==== STUDY MATERIAL ====

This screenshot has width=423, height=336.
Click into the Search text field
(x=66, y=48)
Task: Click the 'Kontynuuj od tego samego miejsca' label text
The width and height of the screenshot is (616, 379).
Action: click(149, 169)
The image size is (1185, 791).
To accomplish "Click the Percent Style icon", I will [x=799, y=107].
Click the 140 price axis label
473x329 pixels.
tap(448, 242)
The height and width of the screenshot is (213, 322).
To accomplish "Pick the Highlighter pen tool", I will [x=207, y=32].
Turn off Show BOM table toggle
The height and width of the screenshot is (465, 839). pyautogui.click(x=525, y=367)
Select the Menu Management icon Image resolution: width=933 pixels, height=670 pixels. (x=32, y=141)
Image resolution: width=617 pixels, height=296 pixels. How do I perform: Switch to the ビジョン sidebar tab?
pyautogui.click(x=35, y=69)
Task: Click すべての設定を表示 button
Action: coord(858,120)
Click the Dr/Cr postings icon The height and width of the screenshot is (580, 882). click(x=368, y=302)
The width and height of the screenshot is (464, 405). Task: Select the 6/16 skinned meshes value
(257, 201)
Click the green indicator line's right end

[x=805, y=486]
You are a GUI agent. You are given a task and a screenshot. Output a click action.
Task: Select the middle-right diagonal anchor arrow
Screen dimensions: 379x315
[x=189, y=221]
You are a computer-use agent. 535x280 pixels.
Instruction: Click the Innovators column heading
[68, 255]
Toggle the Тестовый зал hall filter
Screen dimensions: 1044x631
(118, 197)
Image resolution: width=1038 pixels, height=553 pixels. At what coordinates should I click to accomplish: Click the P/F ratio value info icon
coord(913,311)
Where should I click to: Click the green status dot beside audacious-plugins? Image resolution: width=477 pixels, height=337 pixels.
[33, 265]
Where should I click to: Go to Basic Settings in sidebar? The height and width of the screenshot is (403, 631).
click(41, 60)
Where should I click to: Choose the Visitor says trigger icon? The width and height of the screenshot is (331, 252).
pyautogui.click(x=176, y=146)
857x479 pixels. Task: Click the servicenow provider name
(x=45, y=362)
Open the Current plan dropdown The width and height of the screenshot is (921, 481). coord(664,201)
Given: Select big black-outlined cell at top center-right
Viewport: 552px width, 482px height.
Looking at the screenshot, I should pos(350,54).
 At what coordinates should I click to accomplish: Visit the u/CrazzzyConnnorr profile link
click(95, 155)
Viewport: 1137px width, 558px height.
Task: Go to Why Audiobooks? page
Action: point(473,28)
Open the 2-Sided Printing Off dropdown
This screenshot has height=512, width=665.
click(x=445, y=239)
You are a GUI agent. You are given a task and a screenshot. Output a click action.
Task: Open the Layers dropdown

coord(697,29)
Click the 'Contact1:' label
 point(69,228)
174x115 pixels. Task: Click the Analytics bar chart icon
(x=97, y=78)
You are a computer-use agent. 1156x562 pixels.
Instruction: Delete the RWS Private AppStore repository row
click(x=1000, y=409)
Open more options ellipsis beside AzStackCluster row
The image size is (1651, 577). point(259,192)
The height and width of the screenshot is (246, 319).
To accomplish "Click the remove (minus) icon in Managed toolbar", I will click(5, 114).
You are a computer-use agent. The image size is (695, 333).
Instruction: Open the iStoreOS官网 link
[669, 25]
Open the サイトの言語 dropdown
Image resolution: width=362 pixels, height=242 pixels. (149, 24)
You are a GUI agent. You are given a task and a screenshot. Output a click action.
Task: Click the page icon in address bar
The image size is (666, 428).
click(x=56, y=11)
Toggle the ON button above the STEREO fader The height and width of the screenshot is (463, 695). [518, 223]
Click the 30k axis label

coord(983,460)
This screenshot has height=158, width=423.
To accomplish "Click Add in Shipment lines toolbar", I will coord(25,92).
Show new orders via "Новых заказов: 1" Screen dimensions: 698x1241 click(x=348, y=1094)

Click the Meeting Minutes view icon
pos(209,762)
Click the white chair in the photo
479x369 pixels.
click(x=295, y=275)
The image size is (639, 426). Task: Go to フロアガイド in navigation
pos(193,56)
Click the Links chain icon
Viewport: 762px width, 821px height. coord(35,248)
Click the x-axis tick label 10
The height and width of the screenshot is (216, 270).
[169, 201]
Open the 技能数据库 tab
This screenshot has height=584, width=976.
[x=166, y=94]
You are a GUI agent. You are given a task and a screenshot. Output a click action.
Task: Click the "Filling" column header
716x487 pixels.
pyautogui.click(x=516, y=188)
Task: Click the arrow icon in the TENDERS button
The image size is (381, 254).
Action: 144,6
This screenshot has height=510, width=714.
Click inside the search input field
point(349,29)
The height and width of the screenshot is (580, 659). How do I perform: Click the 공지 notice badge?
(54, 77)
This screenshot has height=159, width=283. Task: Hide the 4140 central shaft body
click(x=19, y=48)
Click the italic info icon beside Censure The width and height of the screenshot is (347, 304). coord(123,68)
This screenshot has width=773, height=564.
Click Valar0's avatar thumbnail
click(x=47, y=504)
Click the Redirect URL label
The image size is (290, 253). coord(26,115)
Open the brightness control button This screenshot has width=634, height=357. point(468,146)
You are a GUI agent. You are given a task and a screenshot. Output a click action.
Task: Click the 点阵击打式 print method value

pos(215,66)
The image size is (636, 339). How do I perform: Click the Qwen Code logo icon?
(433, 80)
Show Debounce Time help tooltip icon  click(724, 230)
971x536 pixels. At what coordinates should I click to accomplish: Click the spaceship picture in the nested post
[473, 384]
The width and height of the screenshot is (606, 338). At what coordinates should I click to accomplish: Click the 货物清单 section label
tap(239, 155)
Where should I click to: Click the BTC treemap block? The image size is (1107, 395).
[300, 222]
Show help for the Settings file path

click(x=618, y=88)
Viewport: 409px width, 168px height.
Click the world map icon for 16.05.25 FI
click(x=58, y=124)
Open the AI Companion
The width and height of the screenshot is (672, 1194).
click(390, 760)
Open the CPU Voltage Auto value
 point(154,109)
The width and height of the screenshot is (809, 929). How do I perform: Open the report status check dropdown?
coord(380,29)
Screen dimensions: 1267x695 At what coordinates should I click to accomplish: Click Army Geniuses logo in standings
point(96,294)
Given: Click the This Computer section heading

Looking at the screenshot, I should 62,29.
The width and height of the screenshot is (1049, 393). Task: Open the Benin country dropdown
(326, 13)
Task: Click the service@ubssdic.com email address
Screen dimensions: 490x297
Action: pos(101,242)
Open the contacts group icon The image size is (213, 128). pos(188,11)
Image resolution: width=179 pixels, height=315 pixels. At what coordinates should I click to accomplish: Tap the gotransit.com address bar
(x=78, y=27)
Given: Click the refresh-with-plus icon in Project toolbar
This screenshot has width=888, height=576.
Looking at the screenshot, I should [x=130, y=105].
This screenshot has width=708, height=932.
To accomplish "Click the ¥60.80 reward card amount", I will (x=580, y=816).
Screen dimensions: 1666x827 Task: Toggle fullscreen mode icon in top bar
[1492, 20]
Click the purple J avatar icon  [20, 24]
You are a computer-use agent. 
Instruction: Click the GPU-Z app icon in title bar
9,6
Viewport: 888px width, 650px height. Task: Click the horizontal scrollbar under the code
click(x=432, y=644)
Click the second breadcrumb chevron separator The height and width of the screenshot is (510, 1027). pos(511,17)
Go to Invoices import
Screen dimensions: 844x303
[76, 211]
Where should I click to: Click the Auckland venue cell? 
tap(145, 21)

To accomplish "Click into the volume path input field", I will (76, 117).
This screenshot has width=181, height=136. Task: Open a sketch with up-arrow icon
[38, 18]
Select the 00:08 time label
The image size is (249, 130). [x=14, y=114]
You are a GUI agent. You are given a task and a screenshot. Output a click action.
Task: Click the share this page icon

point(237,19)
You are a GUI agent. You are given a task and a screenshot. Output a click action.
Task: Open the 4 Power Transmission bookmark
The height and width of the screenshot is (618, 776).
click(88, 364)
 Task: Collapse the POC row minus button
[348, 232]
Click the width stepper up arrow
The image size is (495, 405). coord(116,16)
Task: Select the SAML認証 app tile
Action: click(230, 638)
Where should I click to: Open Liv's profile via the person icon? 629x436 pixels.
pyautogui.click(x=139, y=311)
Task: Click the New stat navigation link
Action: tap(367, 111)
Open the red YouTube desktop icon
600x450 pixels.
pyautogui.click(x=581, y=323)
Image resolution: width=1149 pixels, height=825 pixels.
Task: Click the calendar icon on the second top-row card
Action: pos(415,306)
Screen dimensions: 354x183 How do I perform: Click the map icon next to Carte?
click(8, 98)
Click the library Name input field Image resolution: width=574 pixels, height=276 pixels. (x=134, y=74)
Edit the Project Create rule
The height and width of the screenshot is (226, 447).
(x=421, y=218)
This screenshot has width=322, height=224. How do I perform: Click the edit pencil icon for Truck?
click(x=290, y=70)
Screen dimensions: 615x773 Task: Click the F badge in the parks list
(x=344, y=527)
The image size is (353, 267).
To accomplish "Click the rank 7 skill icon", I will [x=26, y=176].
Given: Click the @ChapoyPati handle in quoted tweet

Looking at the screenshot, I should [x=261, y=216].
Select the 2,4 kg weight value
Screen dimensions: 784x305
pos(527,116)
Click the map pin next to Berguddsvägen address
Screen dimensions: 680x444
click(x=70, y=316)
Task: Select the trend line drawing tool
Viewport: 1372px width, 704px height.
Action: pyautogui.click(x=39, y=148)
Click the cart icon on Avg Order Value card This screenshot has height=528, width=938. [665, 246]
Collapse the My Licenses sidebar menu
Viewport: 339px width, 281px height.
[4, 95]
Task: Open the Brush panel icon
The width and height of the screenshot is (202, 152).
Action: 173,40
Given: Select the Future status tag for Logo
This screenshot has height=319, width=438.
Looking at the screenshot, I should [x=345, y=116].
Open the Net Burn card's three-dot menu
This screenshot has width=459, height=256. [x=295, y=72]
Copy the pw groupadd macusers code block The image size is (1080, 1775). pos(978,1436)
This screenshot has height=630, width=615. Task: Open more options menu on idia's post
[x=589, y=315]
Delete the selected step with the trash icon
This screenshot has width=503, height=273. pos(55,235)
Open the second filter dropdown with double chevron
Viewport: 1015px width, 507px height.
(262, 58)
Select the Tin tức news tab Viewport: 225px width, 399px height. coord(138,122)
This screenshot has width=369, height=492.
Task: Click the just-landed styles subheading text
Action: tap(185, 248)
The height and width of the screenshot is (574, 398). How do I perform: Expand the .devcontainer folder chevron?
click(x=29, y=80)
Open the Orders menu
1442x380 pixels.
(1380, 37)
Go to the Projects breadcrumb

====

PROBLEM REQUIREMENTS >> The answer must be the line containing "This screenshot has height=630, width=615." and every line after it to the end of the records, repeated exactly.

EXERCISE OUTPUT >>
This screenshot has height=630, width=615. Task: Open more options menu on idia's post
[x=589, y=315]
Delete the selected step with the trash icon
This screenshot has width=503, height=273. pos(55,235)
Open the second filter dropdown with double chevron
Viewport: 1015px width, 507px height.
(262, 58)
Select the Tin tức news tab Viewport: 225px width, 399px height. coord(138,122)
This screenshot has width=369, height=492.
Task: Click the just-landed styles subheading text
Action: tap(185, 248)
The height and width of the screenshot is (574, 398). How do I perform: Expand the .devcontainer folder chevron?
click(x=29, y=80)
Open the Orders menu
1442x380 pixels.
(1380, 37)
Go to the Projects breadcrumb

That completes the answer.